::: ENTRIES SHOWN :::

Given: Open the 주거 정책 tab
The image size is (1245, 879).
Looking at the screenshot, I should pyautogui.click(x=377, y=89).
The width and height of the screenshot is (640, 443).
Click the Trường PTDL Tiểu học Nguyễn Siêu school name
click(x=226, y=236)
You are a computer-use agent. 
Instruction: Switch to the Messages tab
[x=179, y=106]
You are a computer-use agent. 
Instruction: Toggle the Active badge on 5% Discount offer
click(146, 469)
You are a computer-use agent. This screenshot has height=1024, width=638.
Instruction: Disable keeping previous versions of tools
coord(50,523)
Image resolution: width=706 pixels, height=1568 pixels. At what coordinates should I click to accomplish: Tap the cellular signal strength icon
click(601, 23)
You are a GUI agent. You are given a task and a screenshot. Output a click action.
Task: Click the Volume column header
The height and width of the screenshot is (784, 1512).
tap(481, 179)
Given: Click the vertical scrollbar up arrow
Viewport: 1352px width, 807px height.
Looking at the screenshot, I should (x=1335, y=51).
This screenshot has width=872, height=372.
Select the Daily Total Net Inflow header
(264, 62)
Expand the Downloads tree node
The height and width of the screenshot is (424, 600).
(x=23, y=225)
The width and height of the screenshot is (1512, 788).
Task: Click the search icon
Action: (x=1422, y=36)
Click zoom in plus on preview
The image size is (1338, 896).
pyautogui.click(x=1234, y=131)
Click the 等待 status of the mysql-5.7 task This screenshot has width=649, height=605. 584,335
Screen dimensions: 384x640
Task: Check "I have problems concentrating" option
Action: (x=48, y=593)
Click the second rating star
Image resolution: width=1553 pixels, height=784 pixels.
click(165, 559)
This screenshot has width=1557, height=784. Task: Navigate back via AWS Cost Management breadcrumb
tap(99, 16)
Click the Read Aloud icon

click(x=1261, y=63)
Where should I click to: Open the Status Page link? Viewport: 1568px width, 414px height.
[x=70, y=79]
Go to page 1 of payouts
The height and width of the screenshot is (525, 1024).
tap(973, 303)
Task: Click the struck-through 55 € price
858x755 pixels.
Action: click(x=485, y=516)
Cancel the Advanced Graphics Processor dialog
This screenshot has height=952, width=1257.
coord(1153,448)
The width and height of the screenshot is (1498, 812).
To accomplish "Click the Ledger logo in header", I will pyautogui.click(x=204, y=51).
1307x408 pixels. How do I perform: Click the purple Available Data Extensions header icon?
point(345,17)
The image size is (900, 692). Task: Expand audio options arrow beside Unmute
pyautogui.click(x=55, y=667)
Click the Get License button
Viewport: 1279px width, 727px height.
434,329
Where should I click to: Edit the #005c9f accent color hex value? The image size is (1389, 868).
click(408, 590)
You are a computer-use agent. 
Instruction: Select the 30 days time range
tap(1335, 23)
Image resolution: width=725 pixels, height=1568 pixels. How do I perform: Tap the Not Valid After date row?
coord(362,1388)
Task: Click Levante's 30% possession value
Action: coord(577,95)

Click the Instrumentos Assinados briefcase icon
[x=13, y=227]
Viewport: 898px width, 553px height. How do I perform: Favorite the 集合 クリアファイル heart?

:::

# WHAT THE EXERCISE ASKS
Update the rows above by changing every "computer-use agent" to "screen-control agent", leaving all other text untouched.

# CORRECT OUTPUT
Given: Open the 주거 정책 tab
The image size is (1245, 879).
Looking at the screenshot, I should pyautogui.click(x=377, y=89).
The width and height of the screenshot is (640, 443).
Click the Trường PTDL Tiểu học Nguyễn Siêu school name
click(x=226, y=236)
You are a screen-control agent. 
Instruction: Switch to the Messages tab
[x=179, y=106]
You are a screen-control agent. 
Instruction: Toggle the Active badge on 5% Discount offer
click(146, 469)
You are a screen-control agent. This screenshot has height=1024, width=638.
Instruction: Disable keeping previous versions of tools
coord(50,523)
Image resolution: width=706 pixels, height=1568 pixels. At what coordinates should I click to accomplish: Tap the cellular signal strength icon
click(601, 23)
You are a GUI agent. You are given a task and a screenshot. Output a click action.
Task: Click the Volume column header
The height and width of the screenshot is (784, 1512).
tap(481, 179)
Given: Click the vertical scrollbar up arrow
Viewport: 1352px width, 807px height.
Looking at the screenshot, I should (x=1335, y=51).
This screenshot has width=872, height=372.
Select the Daily Total Net Inflow header
(264, 62)
Expand the Downloads tree node
The height and width of the screenshot is (424, 600).
(x=23, y=225)
The width and height of the screenshot is (1512, 788).
Task: Click the search icon
Action: (x=1422, y=36)
Click zoom in plus on preview
The image size is (1338, 896).
pyautogui.click(x=1234, y=131)
Click the 等待 status of the mysql-5.7 task This screenshot has width=649, height=605. 584,335
Screen dimensions: 384x640
Task: Check "I have problems concentrating" option
Action: (x=48, y=593)
Click the second rating star
Image resolution: width=1553 pixels, height=784 pixels.
click(165, 559)
This screenshot has width=1557, height=784. Task: Navigate back via AWS Cost Management breadcrumb
tap(99, 16)
Click the Read Aloud icon

click(x=1261, y=63)
Where should I click to: Open the Status Page link? Viewport: 1568px width, 414px height.
[x=70, y=79]
Go to page 1 of payouts
The height and width of the screenshot is (525, 1024).
tap(973, 303)
Task: Click the struck-through 55 € price
858x755 pixels.
Action: click(x=485, y=516)
Cancel the Advanced Graphics Processor dialog
This screenshot has height=952, width=1257.
coord(1153,448)
The width and height of the screenshot is (1498, 812).
To accomplish "Click the Ledger logo in header", I will pyautogui.click(x=204, y=51).
1307x408 pixels. How do I perform: Click the purple Available Data Extensions header icon?
point(345,17)
The image size is (900, 692). Task: Expand audio options arrow beside Unmute
pyautogui.click(x=55, y=667)
Click the Get License button
Viewport: 1279px width, 727px height.
434,329
Where should I click to: Edit the #005c9f accent color hex value? The image size is (1389, 868).
click(408, 590)
You are a screen-control agent. 
Instruction: Select the 30 days time range
tap(1335, 23)
Image resolution: width=725 pixels, height=1568 pixels. How do I perform: Tap the Not Valid After date row?
coord(362,1388)
Task: Click Levante's 30% possession value
Action: coord(577,95)

Click the Instrumentos Assinados briefcase icon
[x=13, y=227]
Viewport: 898px width, 553px height. How do I perform: Favorite the 集合 クリアファイル heart?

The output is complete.